それならばと、ヒマそうにしている息子に、誘いをかけてみる。
あんな遠いところ行くの、イヤや。
夫の口調を真似て返す息子に、間髪入れずに言ってみる。
どうせ、自分もヒマなんやろ?
でも、もしかして、休業日とかあるんかなぁ・・・?!
母ちゃん、「google」が、今日営業10時からやってるって!
へっへー!
そこが息子のいいところ。若いだけあるわ。
ホンマ?休業日ってことない?
大丈夫や!「google」にそう書いてるもん。
そしたら行こうやぁ!
なんでも買ったるでぇっ!
1時間ほどの道のりを、息子とたわいもない話しをしながら、市内へと進んでいくと、雰囲気は田舎と随分と違ってくる。
新しくできた道や店、そびえ立つマンションやビルの数々。
煌びやかな都会の風景を、数年ぶりに見るだけでワクワクしてくる。
普段、山で暮らしている私にとって、「市内」というだけで「都会」だし、普段見慣れない建物を見ているだけで、得をした気持ちになる。
これで、もし、百貨店が休業日でも、市内にドライブに来たと思えば、十分やな?!
興奮気味に息子に話しかける私。
対して、常日頃から、市内にとどまらず他府県へも遊びに出かける息子のテンションは、ふつう。
百貨店っていうても、平日やし、空いてるんやろな?
普段からガラガラちがうん?
二人で勝手なイメージを抱きながら、更に車を進めていくと、百貨店の建物が見えた。
駅前にある、その百貨店が見えた時には、ズンズンと湧き出る楽しみは、抑えきれない。
人が多くて嫌になるかなぁって思ったけど、やっぱし、連れてきてもらってよかった!
予想以上に百貨店の駐車場へ吸い込まれる車の多さに驚きながらも、嬉しくて、なかなか前へ進まないことも気にならない。
すっごい、混んでるやん!この平日に、すごいなぁ?
もっと、ガラガラーッと空いてると思ってたよなぁ?
最後は、地下の食品売り場で美味しそうなもん、買って帰ろうな。
まずは、百貨店の受け付けで、この商品券使えるか、聞いた方がいいかな。
思い思いのことを口に出しながら、チビリチビリと進んでいく車の列に紛れながら、駐車場の入り口を目指す私たち。
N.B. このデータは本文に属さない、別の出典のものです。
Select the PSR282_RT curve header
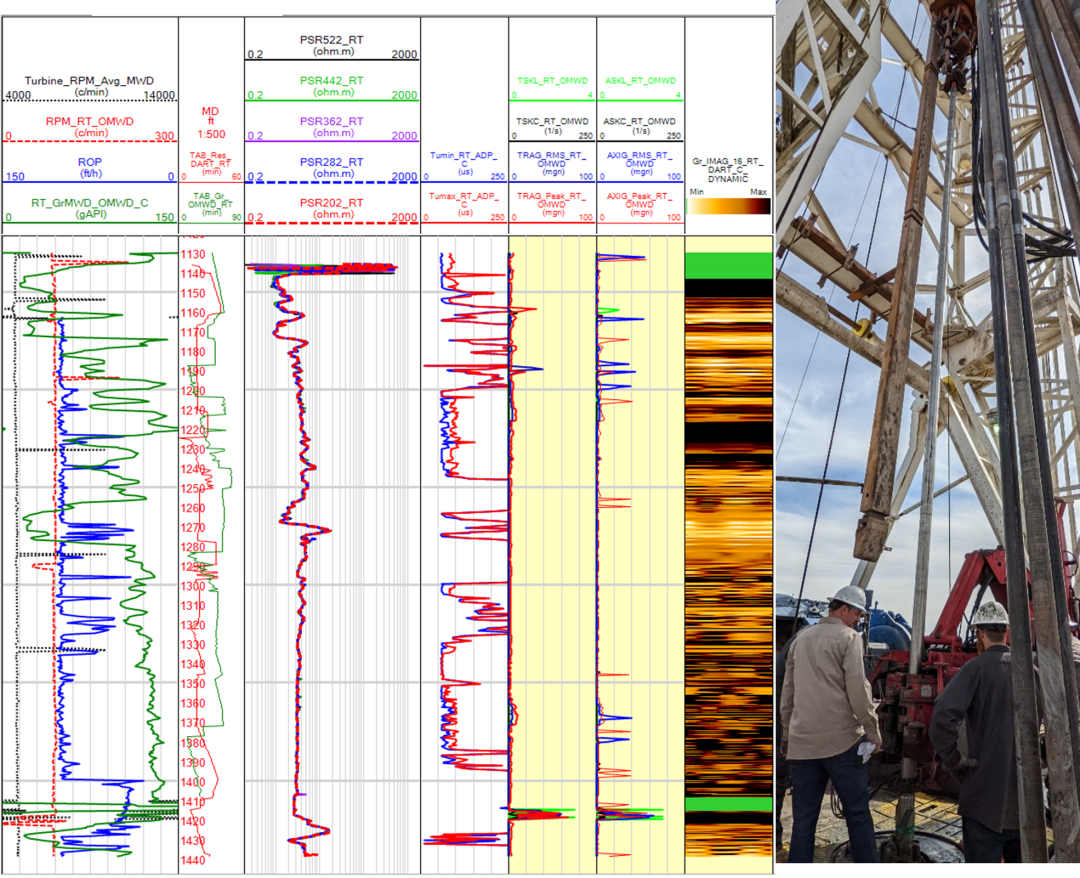1080x878 pixels. [331, 162]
この百貨店に来るのは、「かいけつゾロリ」の正月イベントをしていた、息子が幼かった時以来で、その時はまさしくこれ以上の賑わいがあったが、普段は閑散としているイメージの田舎の百貨店。
今回は、旗を持って車を誘導する警備員の方もいて、私たちはその賑わいに少し圧倒されていた。
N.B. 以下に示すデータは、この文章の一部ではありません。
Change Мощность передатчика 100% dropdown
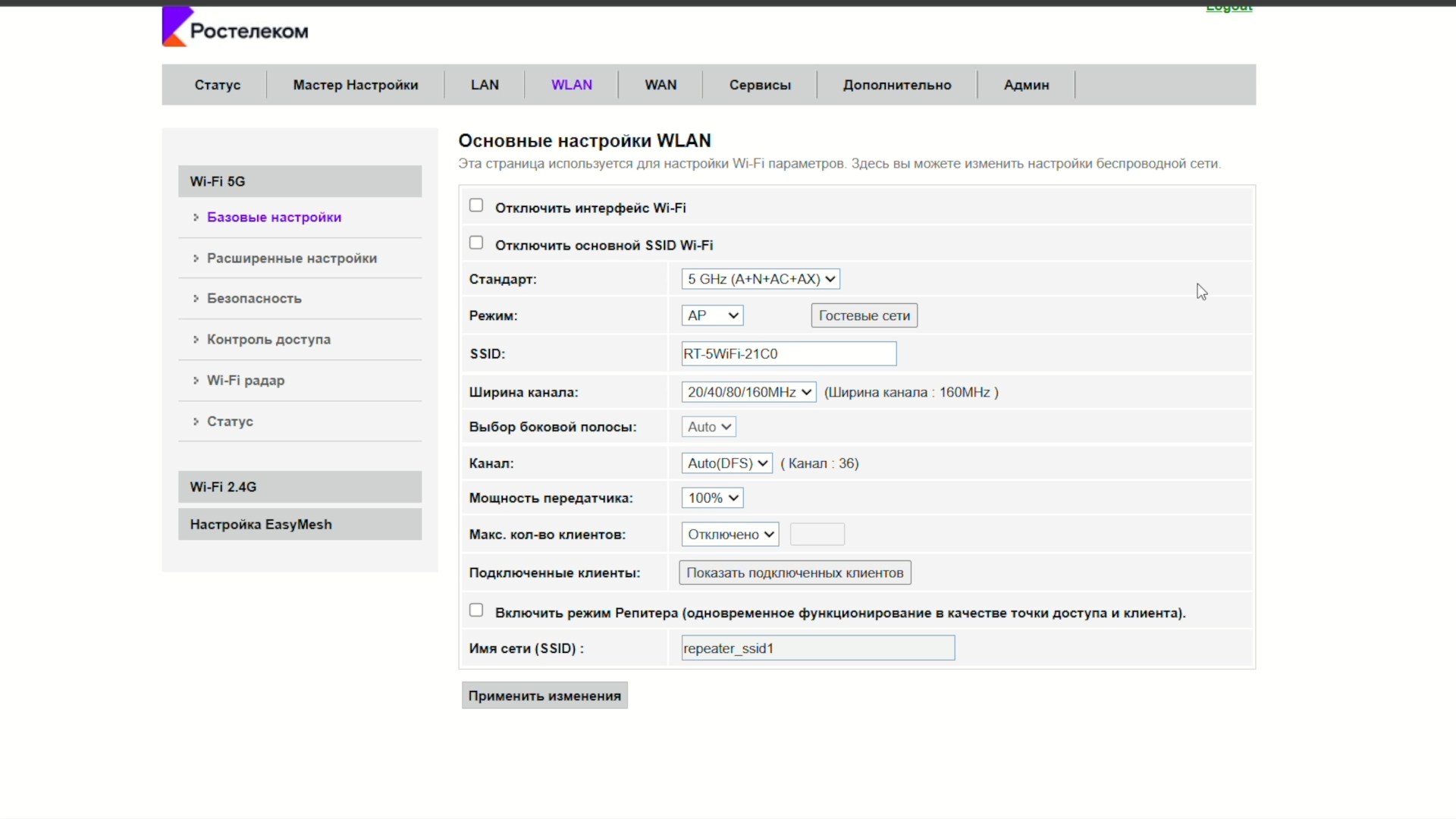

それでも、車が進むにつれ、普段は足を踏み入れない百貨店のことを想像して、ワクワクは高まっていくばかり。
ドキドキしながら、順番を待った。
間もなくして、駐車場の入り口のバーが見えてきた。
と同時に、立て看板が見えた。
え?!
えっ?!
えーーーーーーーーっ!!
私たちは、その看板を二度見した。
本日は、休業日です。
カード会員様 特別ご招待日。
カードを店員にお見せください。
母ちゃん・・・
俺たち
招待されてないよな?!
どうりで、車を運転している人、セレブなおばさんっぽい人ばかりやと思ったわ。
そう言うと、入り口に入る一歩手前のところで、息子は車をUターンさせた。
チョットォ―ッ!💢
だから、言うたやん!ちゃんと調べてって!
えーっ?!
でも、「google」にはそう書いててんもん。
それに、母ちゃん、もし休業でも、ドライブに連れてきてもらったって思ったら十分やて喜んでてたやん。
思わず息子の肩を、バシバシバシッと軽く叩いてしまったが、後は声にならない。
一瞬、腹ただしかったが、笑うしかなかった。
可笑しいと思ったよなぁ?
平日のこんな日に、あれだけ混むわけないやん!
今日は、ダイヤや毛皮のコートなんかを買いにくる、セレブな人が招待される日なんやで!
また、勝手なイメージを抱きつつ、私たちは百貨店をあとにした。
「google」に「会員様限定」の注意書きは、無理なようだ。
だけど、今回は「google」に騙されて正解!
おかげで、久しぶりの市内へのドライブは実現し、楽しい時間が過ごせた。
それに、又の機会に、息子は、百貨店へ連れ出してくれるそうだ。
今度は携帯電話、忘れず持っていかなアカンな。
煌びやかな町中の写真を撮って、「note」に載せることができるかもしれないし、息子と別行動で、ノビノビ買い物するのもいいな。
「こんな時こそ、携帯電話やろ」と、息子に飽きられた。
今回は、「商品券」のことで、頭がいっぱいだった。
県内唯一の百貨店でしか使えない商品券の出番は、またもや、引き延ばされた。